AUFGABEN:
• a. Beantworte zum Text über Orbans Referendumsplan diese Fragen:
(i) Welcher Nachrichtenagentur gegenüber äußerte sich Luca Dudits?
(ii) Welche Oppositionsparteien riefen zum Boykott des Referendums auf?
(iii) Gegen welchen Plan verlangte Gergely Karacsony ein Referendum?
• b. Bitte liefere die Fortsetzung des Textes über Orbans Referendumsplan, anschließend an seinen letzten Satz.

QUELLE:
------------------------

Der ungarische LSBT-Verein Hatter bezeichnete Orbans Schritt als Teil einer "Hasskampagne", die von wichtigeren Problemen ablenken solle, wie zum Beispiel von den Ausspähungen mit der Software Pegasus, bei denen es laut Medien Hinweise auf ungarische Verstrickungen gibt. Die meisten Ungarn würden die homophoben Teile des Kinderschutz-Gesetzes nicht unterstützen, sagte Hatter-Geschäftsführerin Luca Dudits der Deutschen Presse-Agentur. Ungarns Oppositionsparteien DK und Momentum riefen zum Boykott des Referendums auf.

Gergely Karacsony, wahrscheinlicher Herausforderer Orbans bei der Parlamentswahl im Frühjahr 2022, ging inhaltlich nicht auf Orbans Plan für das Referendum ein. Das Thema Homosexualität gilt in Ungarn als heikel, auch für konservative Gegner von Orban. Stattdessen verlangte Karacsony Referenden zu anderen Themen - etwa gegen den Plan zur Errichtung eines Ablegers der Fudan-Universität in Budapest, die von der Kommunistischen Partei Chinas geführt wird.

------------------------

GESAMMELTE DATEN:
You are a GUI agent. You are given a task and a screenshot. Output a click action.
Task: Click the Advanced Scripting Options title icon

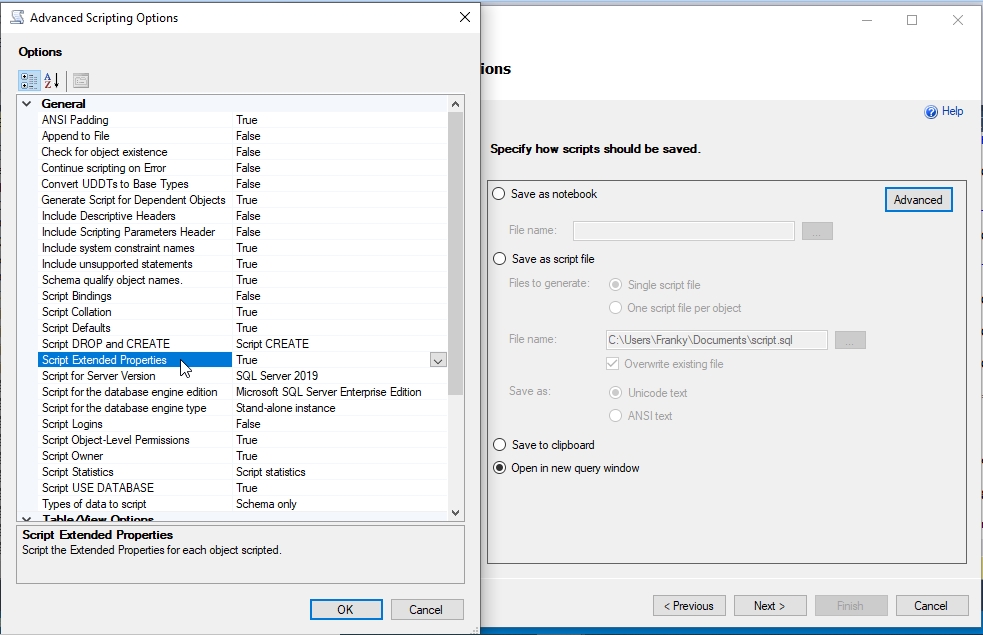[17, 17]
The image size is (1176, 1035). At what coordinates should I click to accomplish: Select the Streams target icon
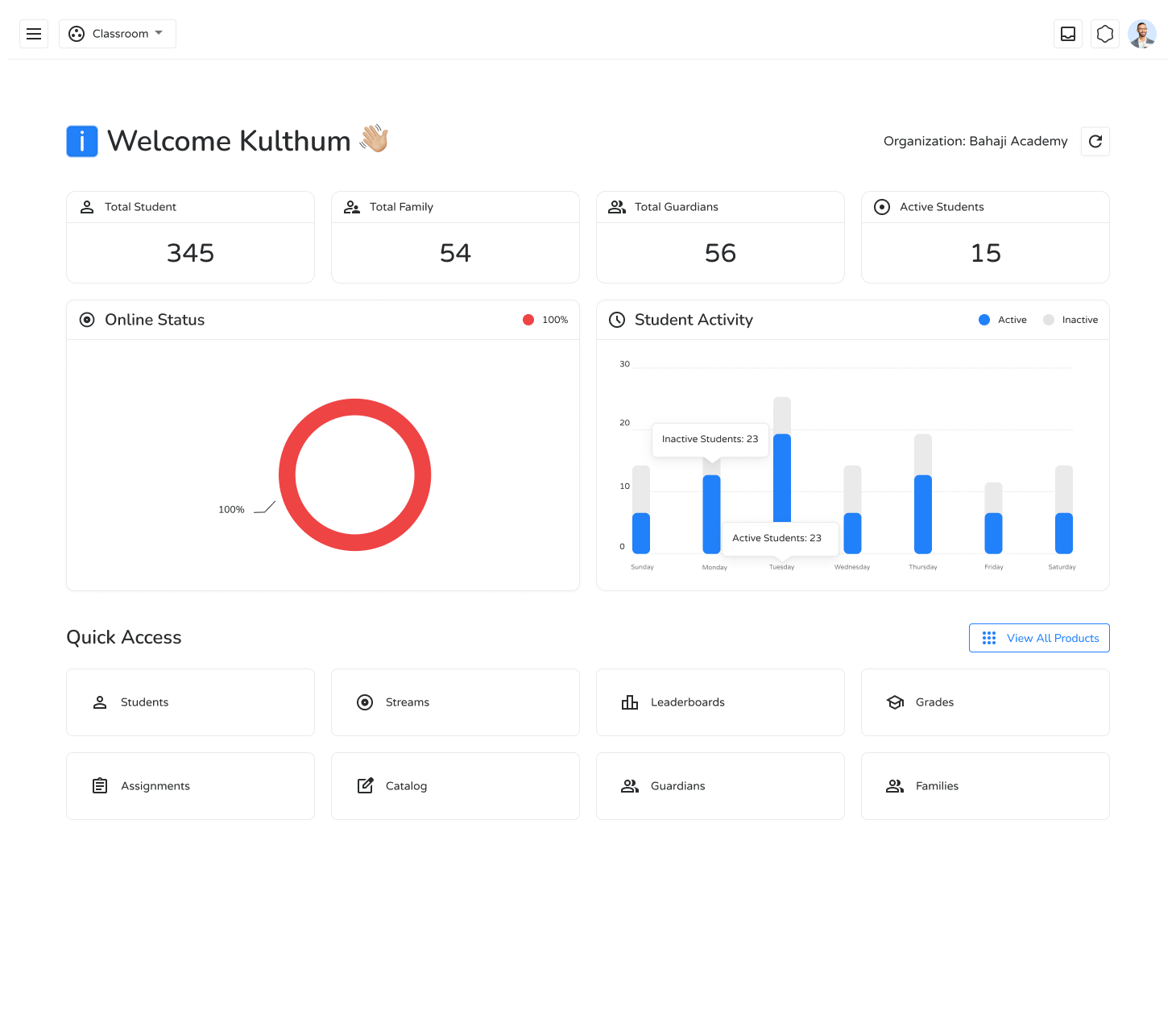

------------------------

ANTWORTEN:
• a.
(i) Der Deutschen Presse-Agentur.
(ii) DK und Momentum.
(iii) Gegen den Plan zur Errichtung eines Ablegers der Fudan-Universität in Budapest.

• b.
Luxemburgs Außenminister Jean Asselborn sagte dem Nachrichtenmagazin "Spiegel": "Man sollte in der EU ein Referendum darüber abhalten, ob man Orban in der EU noch tolerieren will." Er sei davon überzeugt, dass das Ergebnis eine Volksabstimmung ein klares Nein bringen würde. Zwar gebe es das Instrument EU-weiter Referenden bisher nicht, man solle aber darüber nachdenken, es einzuführen.

"Hass und Hetze gegen LSBTI dürfen nicht länger mit Steuergeldern aller EU-Bürger*innen belohnt werden", sagte Pantisano vom LSVD in Berlin. Er erinnerte zudem an das am Sonntag in Ungarns Hauptstadt geplante LSBTI-Fest Budapest Pride. "Nach den schlechten Erfahrungen aus Polen und den gewaltsamen Angriffen in Georgiens Hauptstadt Tiflis, bei denen auch ein Journalist seinen Verletzungen erlegen ist, muss der Pride in Budapest geschützt werden", forderte er.